Isle of Man government accused of retreat on BBC issue
The Isle of Man government has been accused of "wholesale retreat" in its continuing negotiations with the BBC for more island news services.
MHK Phil Gawne, of the committee looking at the licence fee, said a ministerial report missed the point.
The ministerial paper contained a series of recommendations aimed at improving BBC local news services.
The government disagreed with Mr Gawne but acknowledged licence fee payers should get better value for money.
"We need a stronger political line from the Isle of Man government when dealing with the BBC, this report spends more time defending the BBC than it does representing the island's interest," Mr Gawne said.
"In the committee we estimated about £1m worth of deficit in terms of what we pay and what we actually get back from the BBC, this isn't the most we could have potentially asked for.
"Really we should be looking for about £2m but we went for £1m to show we were prepared to meet on middle ground".
But in an interview with the BBC at the January sitting of Tynwald, Home affairs Minister Juan Watterson said he was not convinced by those calculations.
"The BBC provides a wide variety of services so to take the total amount of collected licence fee and say we should receive that amount of investment is kind of missing the point, after all, a lot of people on the island enjoy National services such as BBC Radio 4 and BBC Radio 5 Live," he said.
"I think there have been some over-inflated expectations here.
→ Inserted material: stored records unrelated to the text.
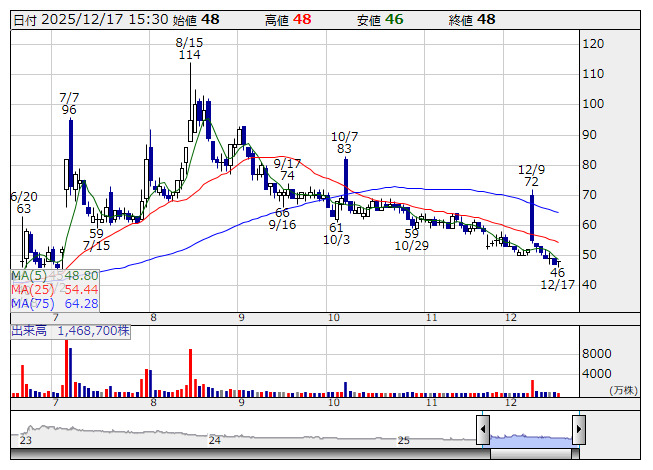Click the 12/9 peak label 72
This screenshot has height=470, width=653.
point(531,182)
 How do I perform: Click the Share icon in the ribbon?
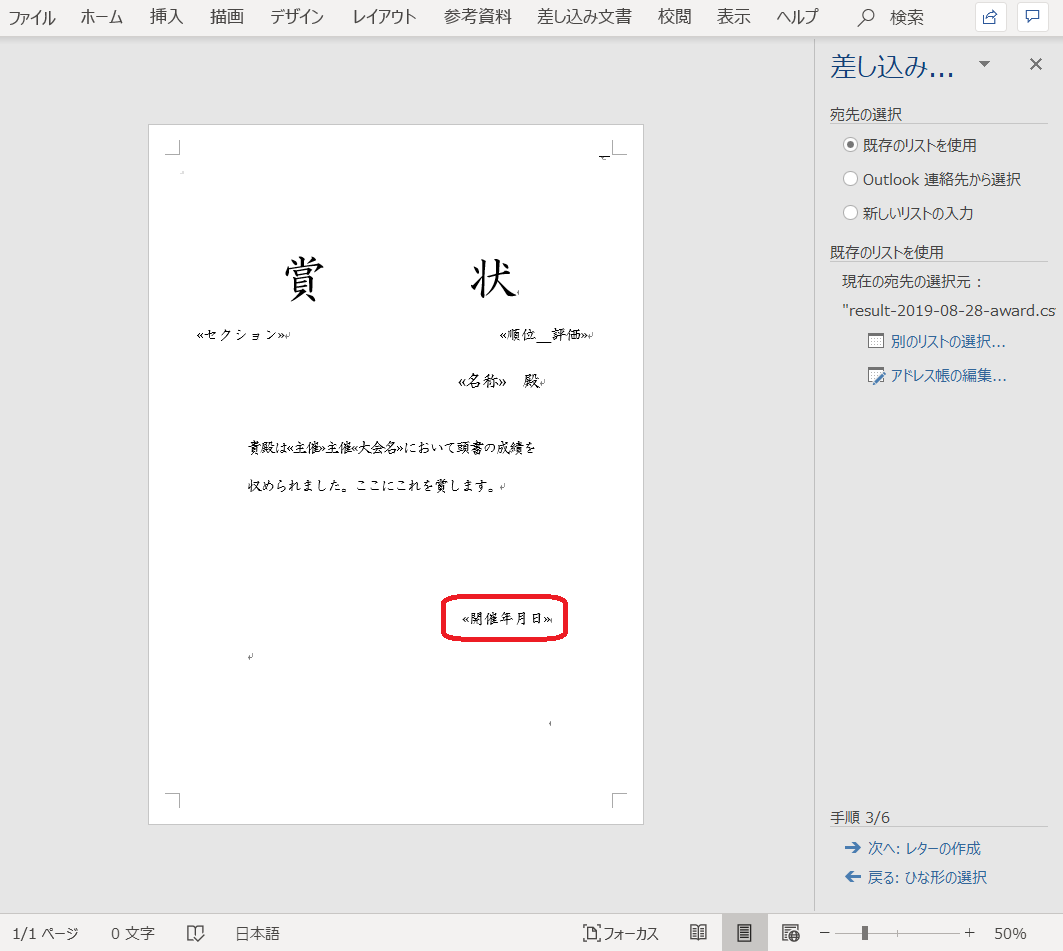(x=990, y=17)
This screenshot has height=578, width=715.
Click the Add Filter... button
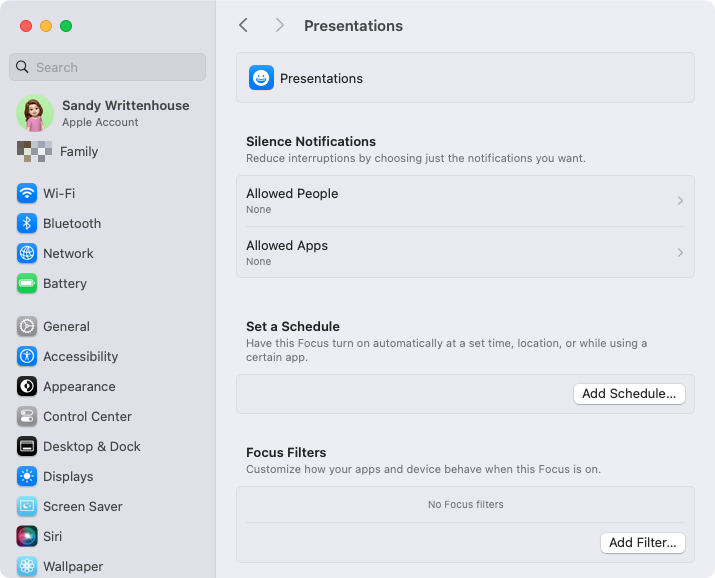tap(642, 543)
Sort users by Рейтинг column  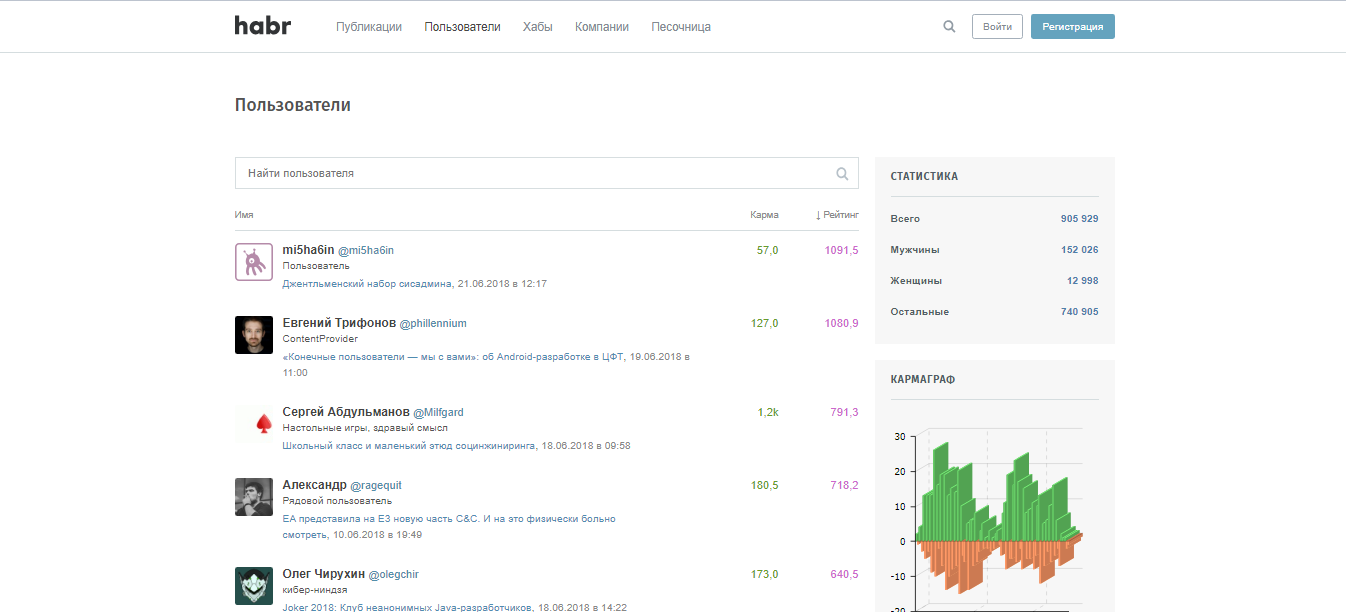837,215
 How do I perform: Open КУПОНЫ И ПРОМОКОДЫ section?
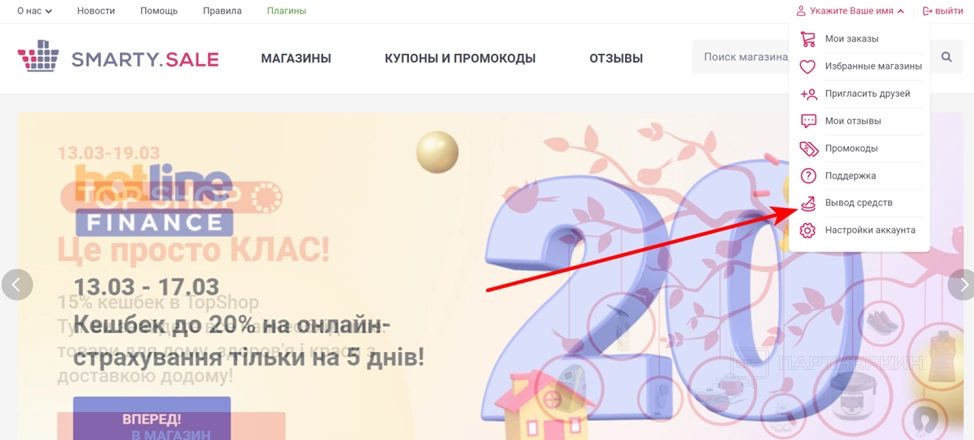[x=460, y=58]
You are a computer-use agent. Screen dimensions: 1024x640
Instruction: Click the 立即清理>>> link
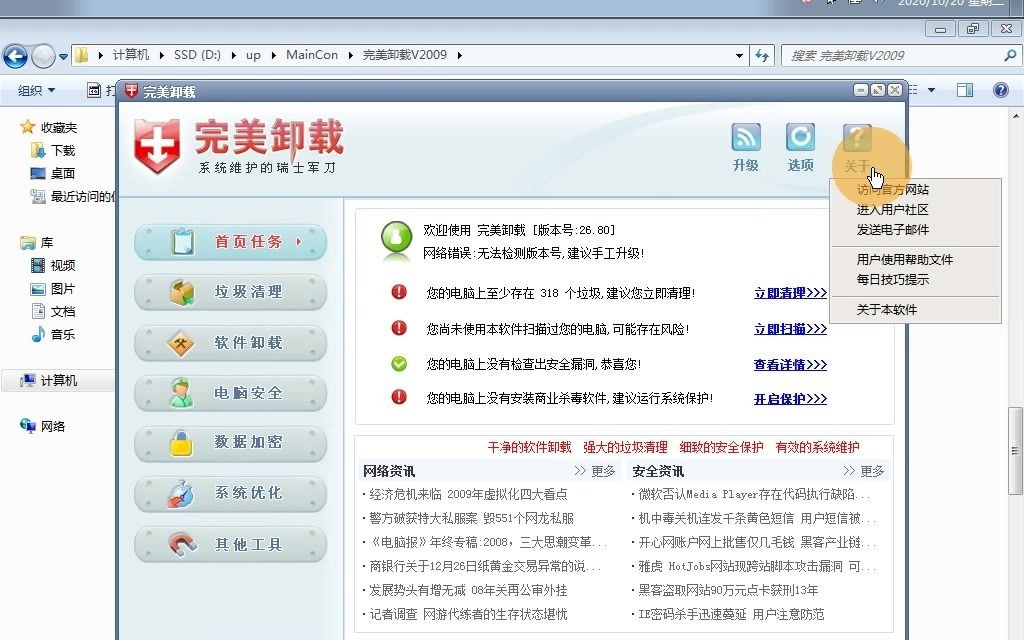pos(789,292)
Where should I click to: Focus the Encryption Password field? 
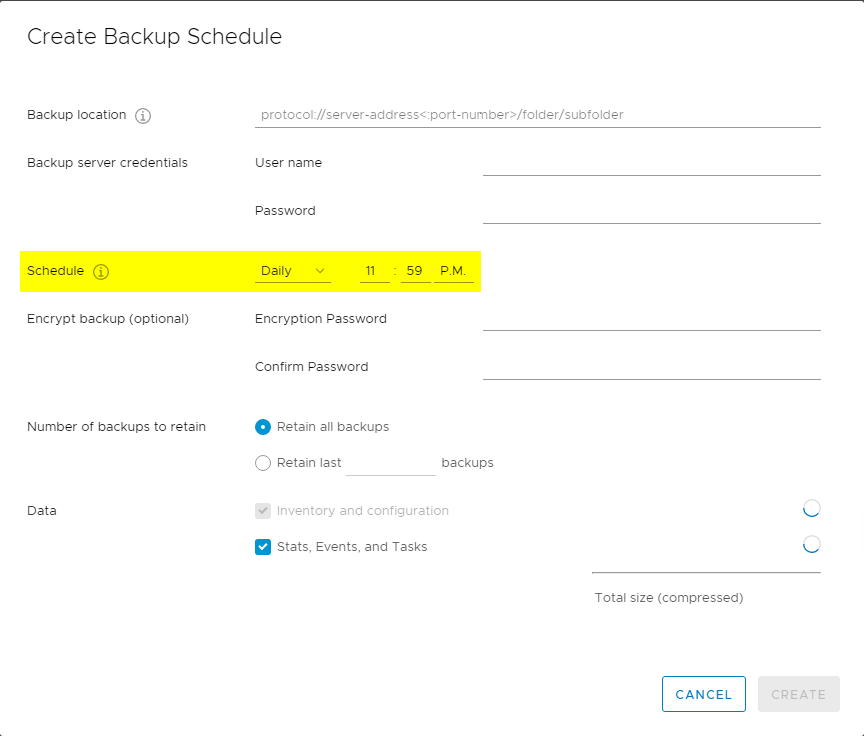coord(652,318)
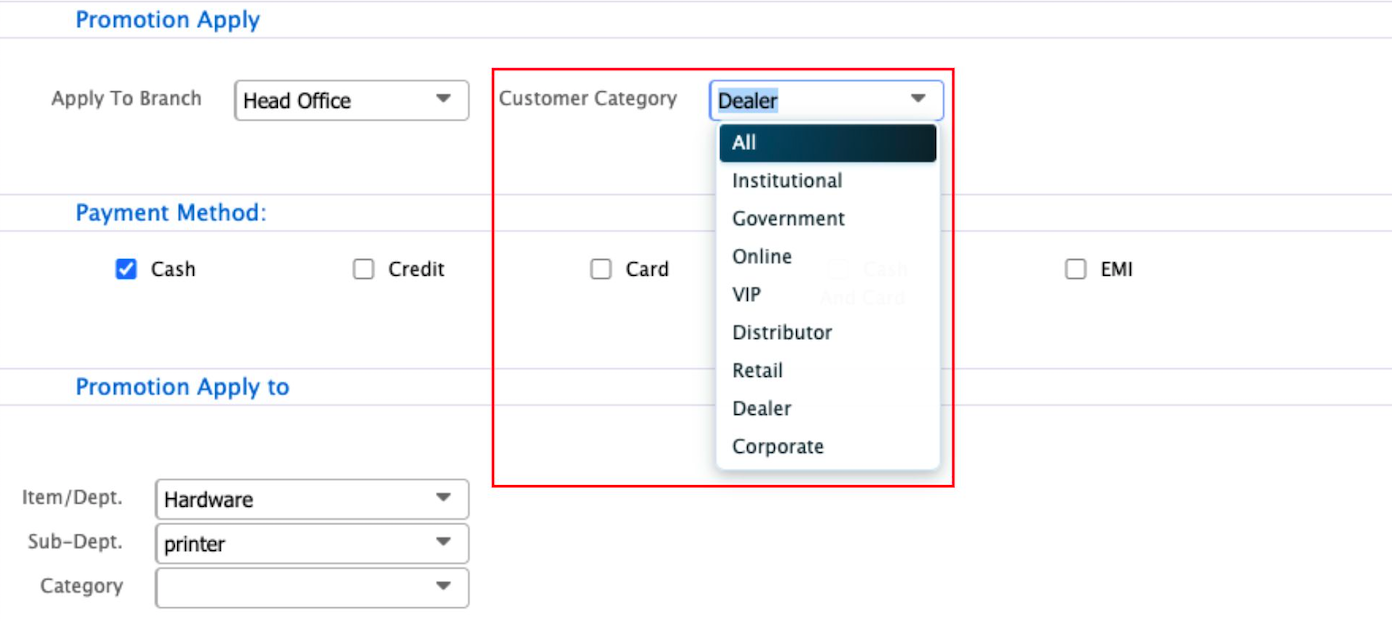
Task: Select Distributor in the dropdown list
Action: [x=782, y=333]
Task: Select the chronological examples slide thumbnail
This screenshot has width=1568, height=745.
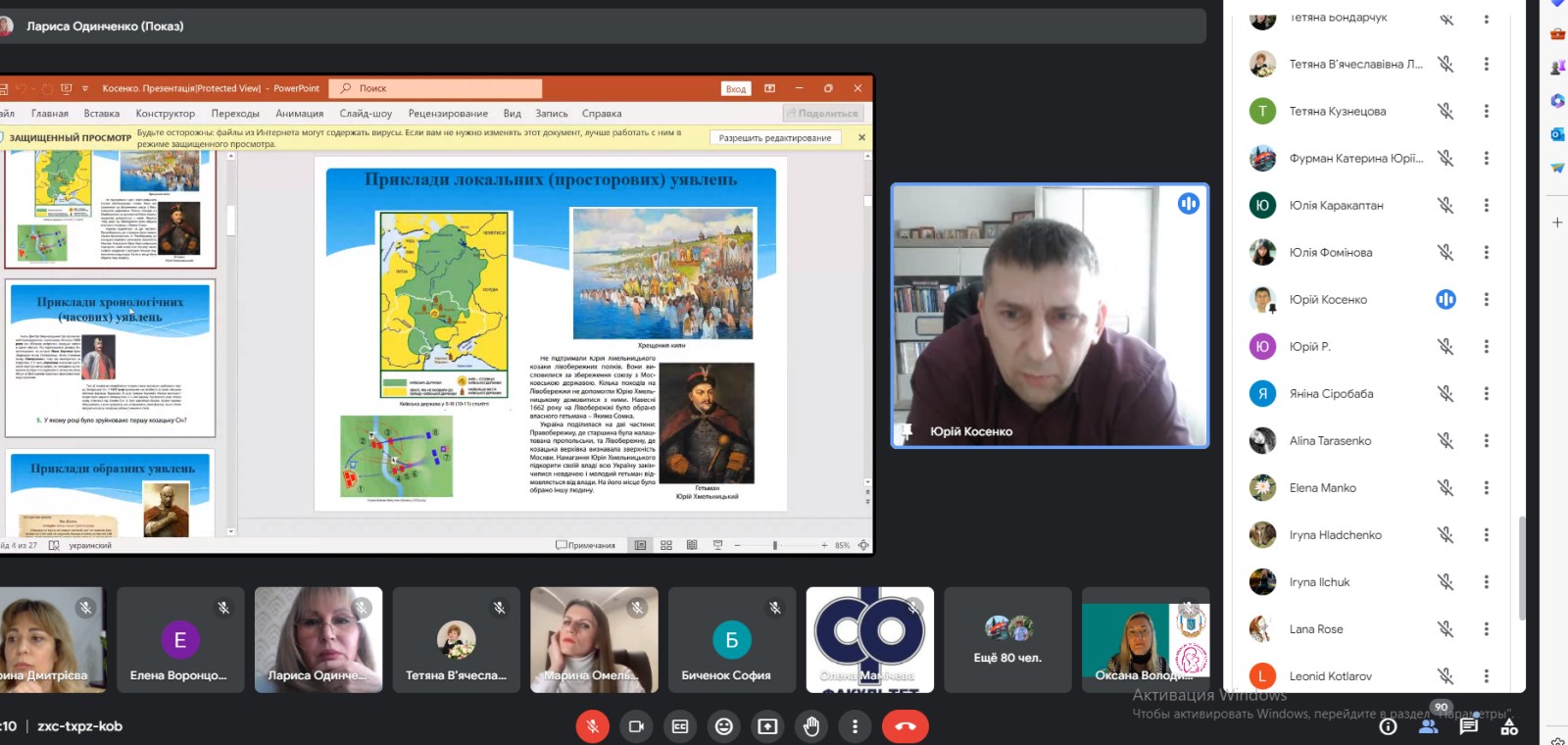Action: (x=110, y=358)
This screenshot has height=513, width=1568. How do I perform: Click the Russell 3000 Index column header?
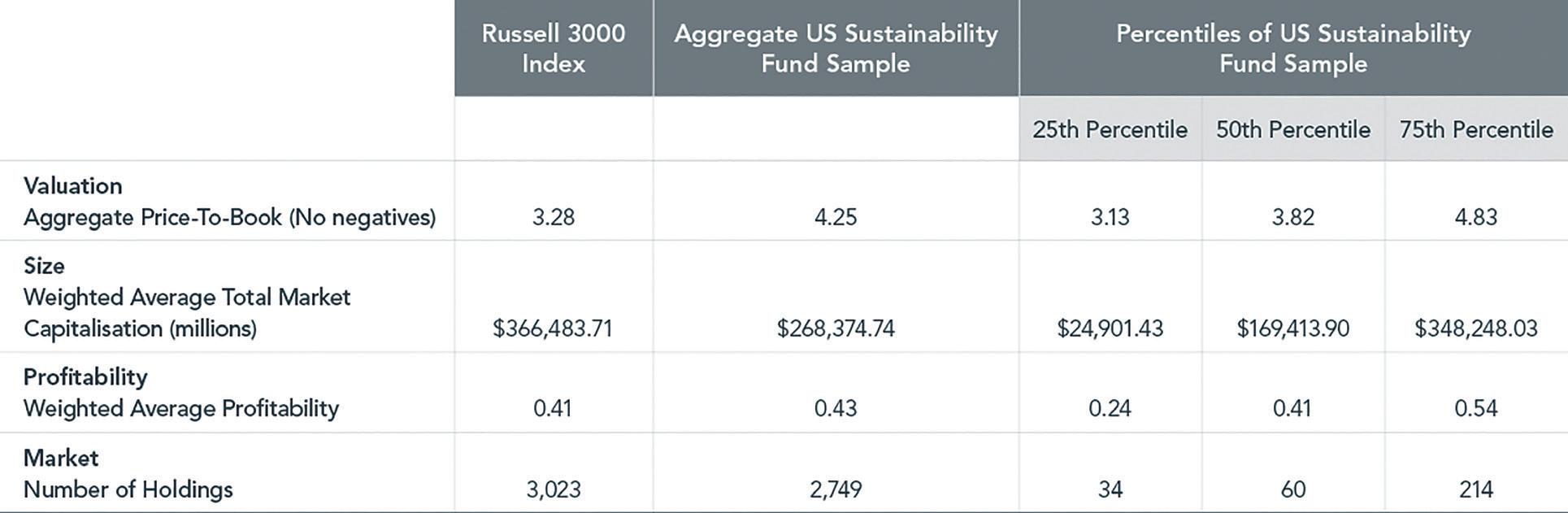(553, 48)
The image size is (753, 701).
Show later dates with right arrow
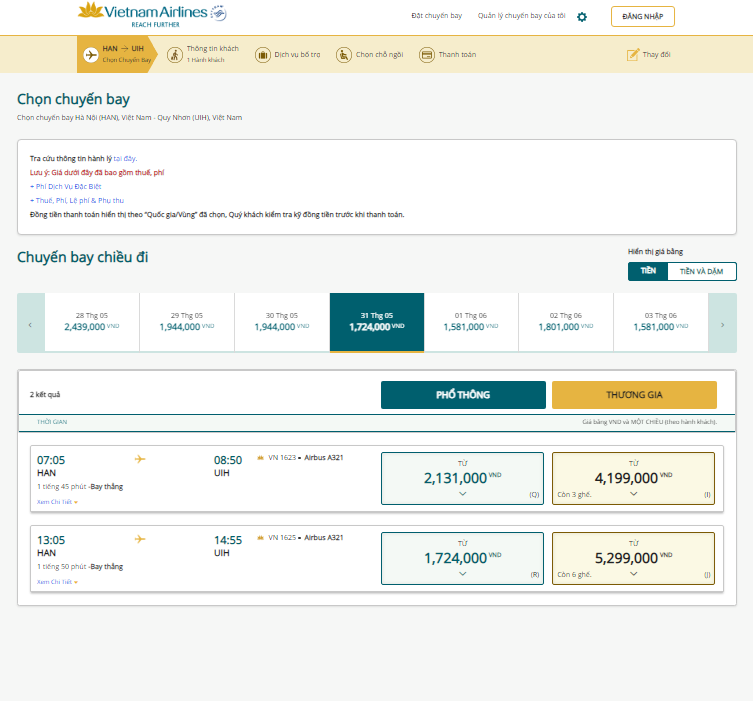pyautogui.click(x=722, y=323)
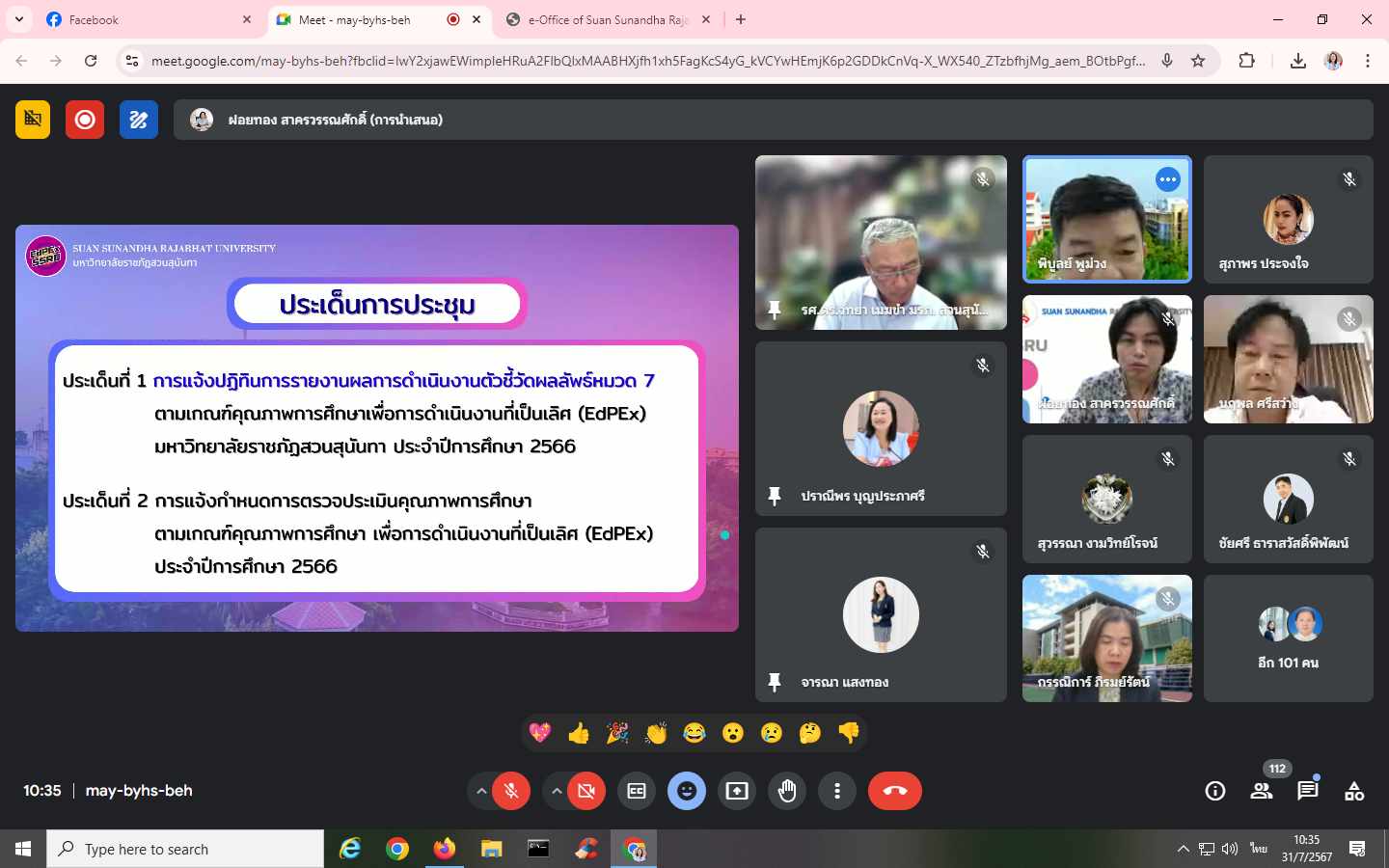Open more options three-dot menu
1389x868 pixels.
(837, 791)
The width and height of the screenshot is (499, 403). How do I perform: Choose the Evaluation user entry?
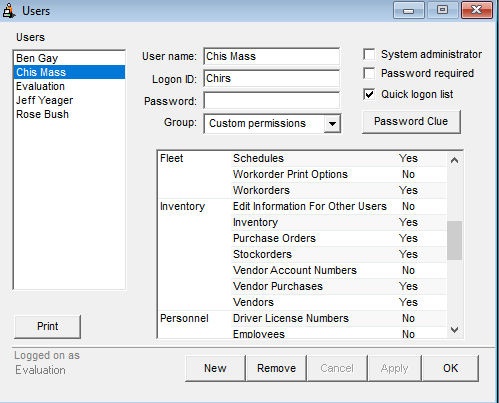69,86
It is certainly true that the Manx licence fee payer hasn't always had the best value for money, this report has highlighted that, and we are keen to pick up on the recommendations made."
It is thought the Isle of Man government is currently in talks with the BBC over the possibility of an additional annual investment totalling about £100,000.
All sections of the council of ministers' report into the select committee on the television licence fee were voted through by the Manx parliament.